**Extract provided:**

Nominations for things other than 'that saladish thing' to call it cheerfully accepted.
rushthatspeaks: (Default)
Adapted from an Annie's Eats adaptation of a Cook's Illustrated recipe. The original has zucchini and yellow squash (you know, the kind exactly like zucchini except yellow), but I only eat zucchini if they are incredibly young and tiny and I have never yet had an experience that indicates that yellow squash is food. So I added more eggplant and went in a different squash direction.


12 lasagna noodles

Tomato sauce:

1 28-oz. can crushed tomatoes
1/4 cup chopped fresh basil
2 tablespoons olive oil
2 garlic cloves, minced
scant teaspoon salt

Ricotta sauce:

4 oz. grated Parmesan cheese (this is about two cups)
1 cup ricotta
1 cup heavy cream
2 garlic cloves, minced
1 teaspoon cornstarch
scant 1/2 teaspoon salt
1/2 teaspoon black pepper

Vegetable filling:

~2 1/2 lbs. eggplant, peeled and diced into 1/4-inch cubes
1 1/2 teaspoons salt
~1 lb. butternut squash
~3 tablespoons olive oil
12 oz. baby spinach
fresh thyme
black pepper

12 oz. shredded mozzarella cheese

Boil the lasagna noodles in lightly salted water for about two minutes less than the package tells you, and drain. Spread out a sheet of tinfoil or wax paper and arrange the noodles on it in a single flat layer to prevent sticking.

Mix everything listed under 'tomato sauce' together in a large bowl and set aside. Mix everything listed under 'ricotta sauce' together in a different large bowl and set aside. If you do this before the rest of your prep, the flavors will have time to mingle.

Preheat your oven to 375 F.

Toss the cubes of eggplant with 1 1/2 teaspoons salt in a large bowl. Line a plate with paper towels and put a single layer of eggplant cubes on it. Microwave for ten minutes on high, stirring once in the middle. (If your microwave is the size of mine, you may have to do several batches.) The eggplant should appear dry and be a little shriveled. Make sure to dump the accumulated juices out of the original eggplant bowl and wipe it down before putting the parcooked eggplant back in it.

At my grocery, they sell halves of butternut squash-- peeled with a lathe, chopped in half, seeded, and shrinkwrapped. One of those is about right. Otherwise, you need to cut off about a pound of a squash with a cleaver and then seed it with a sharp knife. If you're butchering your own squash, don't bother peeling it at this stage. If it came pre-peeled, chop it into 1/2-inch cubes. If not, don't. Line a baking sheet with tinfoil and grease it thoroughly with a neutral oil. Either scatter the squash cubes on it, or put the half on peel-side-up. Bake about twenty minutes, stirring/moving things around every so often-- how much is up to you. Since the foil is metal, the squash will heat more on the side touching it, and has the potential to caramelize, which is fine as long as it is not allowed to burn. Stirring will allow you to control the amount of caramelization. Remove squash from oven when it is about the consistency of a cucumber and can be pierced by a fork with some effort. Peel and cube it if that hasn't already happened.

**What the task asks:** Write the next part of the eggplant and butternut squash lasagna recipe, picking up after "Peel and cube it if that hasn't already happened."

**Data segment:**

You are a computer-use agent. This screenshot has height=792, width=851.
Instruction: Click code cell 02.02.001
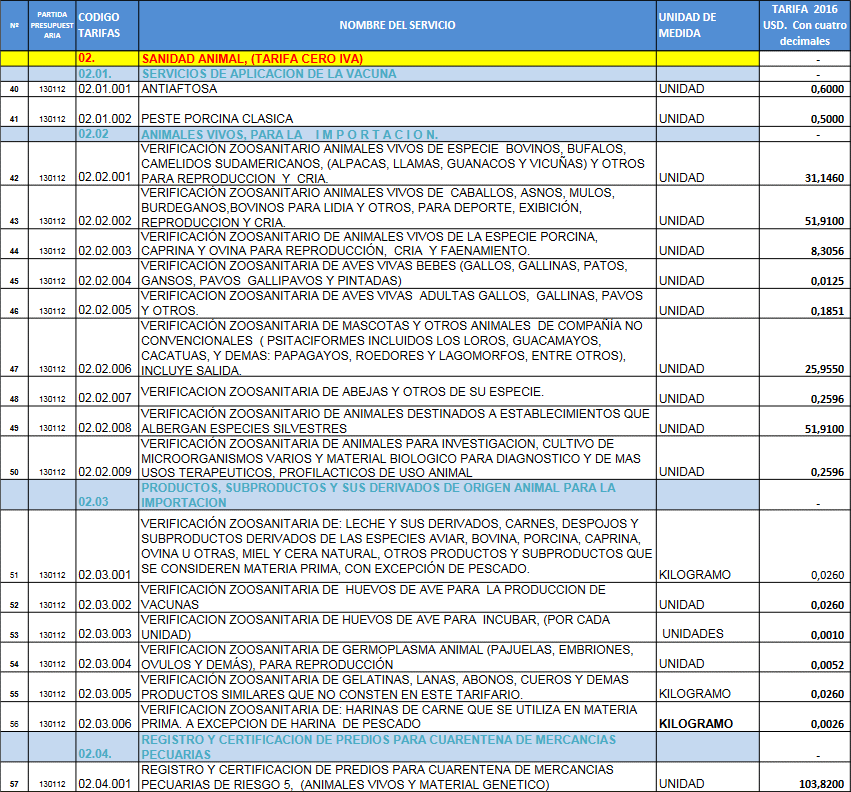pos(106,177)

**Task response:**
Stir the eggplant and the squash together.

For years I thought I hated thyme, because it always did the thing rosemary does, where you're going along perfectly happily eating and then it stabs you in the gums. Then I spent a while working in a restaurant. The way I now manage thyme is to take one of the large woody sprigs, break off the few leaves at the very top, and then run pinched fingers from top to bottom, removing all smaller sprigs and incidental leaves. Discard larger sprig. Do the same for the smaller sprigs. The thing is, the smaller sprigs will break off in such a way that the potentially gum-stabbing bits of stem at the end stay with their leaves, which is why I then pile the leaves any-which-way on a cutting board, set the blade of a chef's knife edge-down on top of the pile, and rock the blade back and forth across the pile from tip to base without using much pressure. If you have a good knife, this will basically powder the leaves or at least chop them very finely, and it will not chop the bits of stem you don't want, which you can then pick out. Anyway this recipe wants about a tablespoon of finely chopped thyme. (No, this does not work for rosemary. Rosemary is evil that way and simply has to be chopped into powder. Yes, a lot of restaurants have somebody low on the totem pole down in the basement chopping fresh rosemary into powder and hating the universe. Yes, I have been that person. No, I don't cook with rosemary, why do you ask?)

Put a medium skillet on the stove and heat ~3 tablespoons of olive oil on it over medium-high heat until shimmering. Err on the less is more side, here, because you don't want the eggplant to stick, but you've just gone to some effort to get the liquid out of it, and you don't want your vegetable mixture to go greasy. The eggplant will not drink as much oil as eggplant usually does. Fry the eggplant and squash together for five to seven minutes, until the eggplant is a little more compacted and the squash is showing signs of browning if it wasn't already. Throw in the garlic and thyme and cook another thirty seconds, just until you can smell them. Take off heat and put back in the bowl. Add the pepper. (You will not need any more salt.)

Put about a teaspoon of oil in the skillet, and fry the spinach for about thirty seconds, just until it wilts. Put it in a colander or on a plate with paper towels and let it drain for about five minutes; at the end of that time squeeze it out lightly and mix it into the other vegetables.

Lightly grease a 9" by 13" baking dish, bottom and sides.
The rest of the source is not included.